**Instructions for the task:**
Using the entries below, write out the line with "Toggle the NEW badge on the Paiz card", the line with "This screenshot has width=1036, height=670.", and every line in between, exactly as each is written.

**Data records:**
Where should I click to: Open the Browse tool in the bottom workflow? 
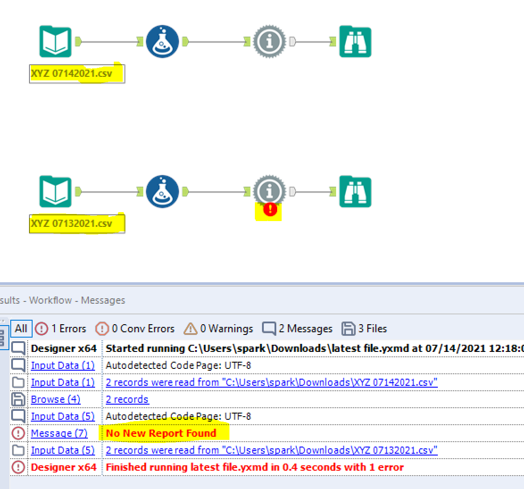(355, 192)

* * *

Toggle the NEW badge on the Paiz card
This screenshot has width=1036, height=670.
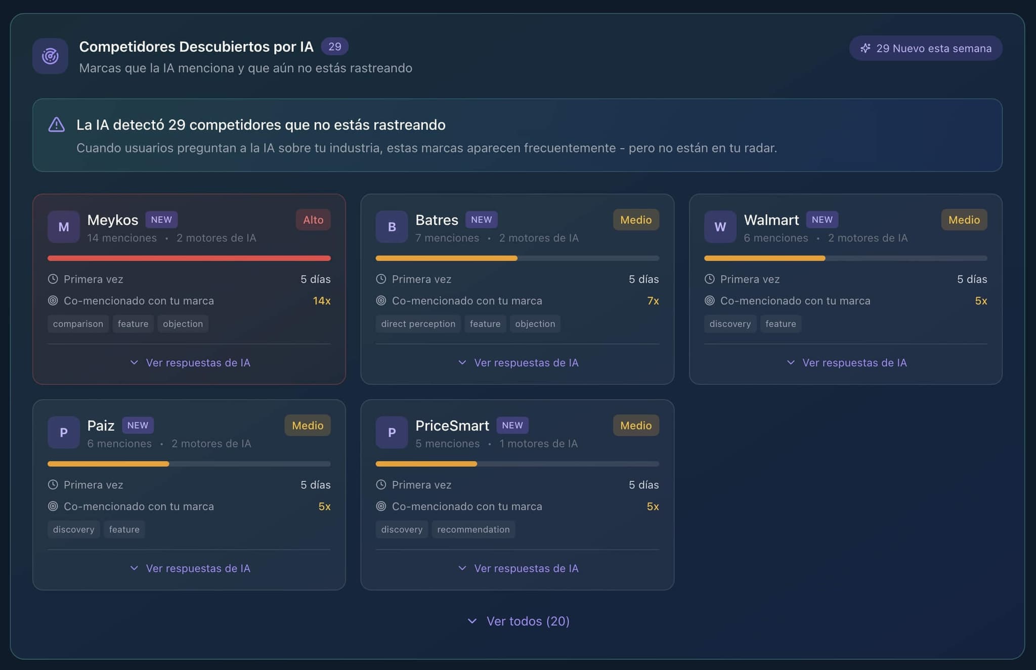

---

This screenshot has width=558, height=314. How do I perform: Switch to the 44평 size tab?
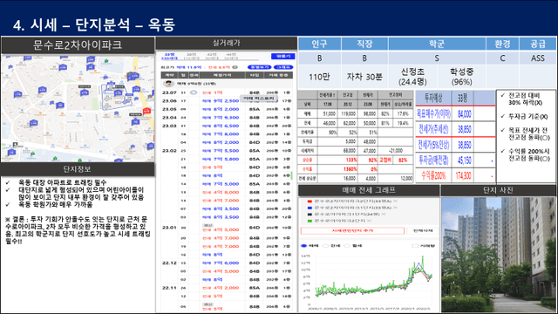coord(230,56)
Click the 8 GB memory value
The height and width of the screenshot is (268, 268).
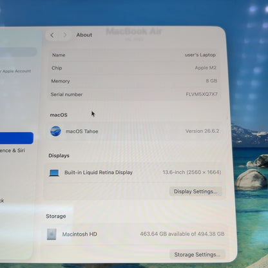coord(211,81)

**Result of the task:**
Toggle the NEW badge on the Paiz card
This screenshot has width=1036, height=670.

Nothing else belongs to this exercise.